In this paper, the optimization model for biogas power plant feedstock mixture considering feedstock and transportation costs using the differential evolution algorithm is presented. The model is applicable to find the maximum profitable transportation distance (for defined conditions) in order to produce biogas (methane) at the defined cost and to find needed yearly amounts (masses) of different feedstock combinations for the desired nominal power of the biogas power plant. In the case study, the proposed model is used to find the optimal mixture of five different feedstock combinations usually used in Croatia and Hungary for biogas production.
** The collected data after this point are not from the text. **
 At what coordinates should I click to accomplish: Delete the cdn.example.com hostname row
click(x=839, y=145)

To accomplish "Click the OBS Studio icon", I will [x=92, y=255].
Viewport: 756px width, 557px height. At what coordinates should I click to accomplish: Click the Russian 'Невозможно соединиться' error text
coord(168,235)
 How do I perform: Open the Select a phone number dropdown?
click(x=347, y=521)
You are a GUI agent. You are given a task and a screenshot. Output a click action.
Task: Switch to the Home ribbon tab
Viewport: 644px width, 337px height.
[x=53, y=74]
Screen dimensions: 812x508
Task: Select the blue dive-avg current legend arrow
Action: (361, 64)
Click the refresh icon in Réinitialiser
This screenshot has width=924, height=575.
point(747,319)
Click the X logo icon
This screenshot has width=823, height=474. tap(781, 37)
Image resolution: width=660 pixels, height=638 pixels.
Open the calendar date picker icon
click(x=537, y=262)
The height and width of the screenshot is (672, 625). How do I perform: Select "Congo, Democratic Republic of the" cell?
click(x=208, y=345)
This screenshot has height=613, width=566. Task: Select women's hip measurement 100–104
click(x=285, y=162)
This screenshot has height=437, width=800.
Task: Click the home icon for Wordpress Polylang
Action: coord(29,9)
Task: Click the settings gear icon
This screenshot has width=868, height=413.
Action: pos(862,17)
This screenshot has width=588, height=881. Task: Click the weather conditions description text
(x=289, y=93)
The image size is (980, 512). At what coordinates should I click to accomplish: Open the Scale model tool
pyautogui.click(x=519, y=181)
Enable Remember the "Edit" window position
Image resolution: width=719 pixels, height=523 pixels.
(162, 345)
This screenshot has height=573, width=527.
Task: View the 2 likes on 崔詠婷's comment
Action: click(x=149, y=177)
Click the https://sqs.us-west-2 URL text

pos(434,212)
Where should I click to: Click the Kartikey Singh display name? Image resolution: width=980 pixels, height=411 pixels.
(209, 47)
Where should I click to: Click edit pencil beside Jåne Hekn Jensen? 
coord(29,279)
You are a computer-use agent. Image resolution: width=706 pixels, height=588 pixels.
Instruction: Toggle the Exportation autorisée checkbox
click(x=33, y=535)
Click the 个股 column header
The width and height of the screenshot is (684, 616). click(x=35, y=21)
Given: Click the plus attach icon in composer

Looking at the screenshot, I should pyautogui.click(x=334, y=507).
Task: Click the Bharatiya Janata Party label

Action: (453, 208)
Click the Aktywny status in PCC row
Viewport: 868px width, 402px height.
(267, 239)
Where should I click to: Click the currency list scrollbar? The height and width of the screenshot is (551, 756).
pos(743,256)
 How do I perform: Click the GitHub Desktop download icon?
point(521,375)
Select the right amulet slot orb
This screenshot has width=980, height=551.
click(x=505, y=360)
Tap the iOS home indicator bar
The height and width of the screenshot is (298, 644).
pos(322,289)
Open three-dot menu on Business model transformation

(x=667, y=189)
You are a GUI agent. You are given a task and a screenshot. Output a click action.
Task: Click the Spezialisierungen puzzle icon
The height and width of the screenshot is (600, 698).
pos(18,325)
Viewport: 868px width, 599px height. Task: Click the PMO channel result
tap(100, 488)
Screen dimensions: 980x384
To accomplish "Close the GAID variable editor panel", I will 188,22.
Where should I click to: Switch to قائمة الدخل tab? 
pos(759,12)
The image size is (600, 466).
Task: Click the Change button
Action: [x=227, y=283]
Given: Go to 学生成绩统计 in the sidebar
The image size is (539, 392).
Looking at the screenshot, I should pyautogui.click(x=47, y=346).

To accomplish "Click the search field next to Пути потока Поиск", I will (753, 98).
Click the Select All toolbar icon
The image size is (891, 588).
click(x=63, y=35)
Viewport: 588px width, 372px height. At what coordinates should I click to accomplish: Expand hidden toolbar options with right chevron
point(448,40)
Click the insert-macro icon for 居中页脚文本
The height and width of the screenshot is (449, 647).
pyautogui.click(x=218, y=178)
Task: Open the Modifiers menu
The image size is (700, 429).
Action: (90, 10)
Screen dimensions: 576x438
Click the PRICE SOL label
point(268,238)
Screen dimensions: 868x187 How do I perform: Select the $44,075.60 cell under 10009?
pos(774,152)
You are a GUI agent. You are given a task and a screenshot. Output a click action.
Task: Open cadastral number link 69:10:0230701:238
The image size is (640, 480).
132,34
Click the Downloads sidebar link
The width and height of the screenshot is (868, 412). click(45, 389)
The obtained results show that there are several solutions (combinations) meeting the given constraints; however, only some of them are elaborated on in this paper. According to the case study results, the solutions point to very close objective function values. This indicates that the optimization problem has numerous close local optima in this specific case. That being said, a preferable type of feedstock cannot be generally recommended. The presented procedure can be used as a useful tool to research different scenarios for purchasing of different feedstock combinations according to the current feedstock market offer. The presented procedure can be useful to determine the maximum cost-effective distances considering the price limit of the produced biogas. For this purpose, the presented procedure can be implemented in the tool for biogas plant operation planning (similarly, a tool for biogas plant investment can be found in References [62,63]) to simplify the direct use for plant owners. The obtained results show that one needs to be careful with defining the optimization problem objective because it has a significant impact on the optimal solutions. Further research can include the additional constraints and more detailed modeling of the biogas production (including the impact of transportation distances on greenhouse gas (GHG) emissions and profit from digestate used as fertilizer) in the presented optimization procedure. The presented procedure can be used for maximizing the distance of specific feedstock by changing the objective and problem constraints. This fact makes the presented model more general and useful for some other optimizations regarding the biogas production.

Author Contributions

Conceptualization, D.T. and D.M.; methodology, D.T. and M.B.; software, M.B. and D.T.; validation, D.M., C.M., D.T. and M.B.; resources, D.M. and C.M.; writing—original draft preparation, D.T. and M.B.; writing—review and editing, D.T., M.B., D.M. and C.M. All authors have read and agreed to the published version of the manuscript.

Funding

This research received no external funding.

Acknowledgments

This paper is a part of the project “Smart Specialization Programme of Kaposvar University No. EFOP-3.6.1.-16-2016-00007.

Conflicts of Interest

The authors declare no conflict of interest.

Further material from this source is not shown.